SALEM — An Oregon Senate committee is scheduled to hear from the public Wednesday about a plan to raise gas taxes, fund transportation projects and repeal a carbon-reduction program.
The plan is the result of weeks of negotiations between lawmakers and Gov. Kate Brown’s office. It faces strong resistance from environmentalists and many Democrats in the House.
The plan would raise the gas tax by 4 cents to 34 cents a gallon and hike a variety of other fees, raising an estimated $340 million a year for roads, bridges, airports and public transit projects around the state.

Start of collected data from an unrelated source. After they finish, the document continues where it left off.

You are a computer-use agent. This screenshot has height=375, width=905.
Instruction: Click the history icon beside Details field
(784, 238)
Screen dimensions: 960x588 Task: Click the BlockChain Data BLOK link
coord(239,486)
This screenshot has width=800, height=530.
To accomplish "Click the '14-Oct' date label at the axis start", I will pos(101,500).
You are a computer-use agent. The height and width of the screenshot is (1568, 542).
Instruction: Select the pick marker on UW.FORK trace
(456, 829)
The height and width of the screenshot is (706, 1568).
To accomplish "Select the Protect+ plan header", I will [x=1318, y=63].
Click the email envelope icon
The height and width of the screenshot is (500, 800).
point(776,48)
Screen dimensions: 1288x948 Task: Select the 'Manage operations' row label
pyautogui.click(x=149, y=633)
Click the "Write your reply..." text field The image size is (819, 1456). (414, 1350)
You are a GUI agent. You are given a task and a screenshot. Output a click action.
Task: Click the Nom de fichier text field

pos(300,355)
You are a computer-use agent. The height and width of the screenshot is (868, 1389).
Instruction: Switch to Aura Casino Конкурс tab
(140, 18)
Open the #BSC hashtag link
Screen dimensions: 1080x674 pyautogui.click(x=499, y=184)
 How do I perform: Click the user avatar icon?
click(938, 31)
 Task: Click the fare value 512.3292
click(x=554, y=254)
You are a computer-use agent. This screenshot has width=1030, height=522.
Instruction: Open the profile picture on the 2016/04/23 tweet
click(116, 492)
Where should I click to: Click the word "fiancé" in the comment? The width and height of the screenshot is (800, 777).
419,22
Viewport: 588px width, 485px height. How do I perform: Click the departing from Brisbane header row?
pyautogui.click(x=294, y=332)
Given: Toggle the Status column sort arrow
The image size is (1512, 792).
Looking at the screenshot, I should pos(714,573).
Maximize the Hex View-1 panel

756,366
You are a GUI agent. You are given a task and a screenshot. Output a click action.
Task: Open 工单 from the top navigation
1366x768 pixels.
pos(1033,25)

Oregon’s low-carbon fuel standard would be repealed just three months after lawmakers saved the program, which aims to create a market for cleaner burning fuels by requiring oil companies to reduce carbon emissions from gasoline and diesel by 10 percent.
Republicans demanded the repeal, saying they’d block a gas tax hike if it wasn’t. They noted the cleaner burning fuels program projected to raise gas taxes by 4 to 19 cents once fully implemented.
The transportation plan now being considered would replace the clean fuels program with alternative programs aimed at reducing greenhouse gas emissions. But environmental groups say the replacement initiatives likely would not achieve their intended emissions reductions.
In addition to the 4 cents gas tax hike, the bill would increase a variety of other fees and taxes:
— Driver’s license fees would go up $10 for eight years.
— Vehicle registration fees would increase $10 to $53 per year.
— Fees to register electric vehicles and plug-in hybrids would go up to $188 a year, since drivers of those vehicles pay little to no money in gas taxes.
— People who work in much of the Portland and Eugene metro areas would pay a new income tax for transit projects, which would be withheld from their paychecks and paid by their employer. The tax would cost $63 a year for a person with a $34,000 salary. Someone making $55,000 would pay $104 per year.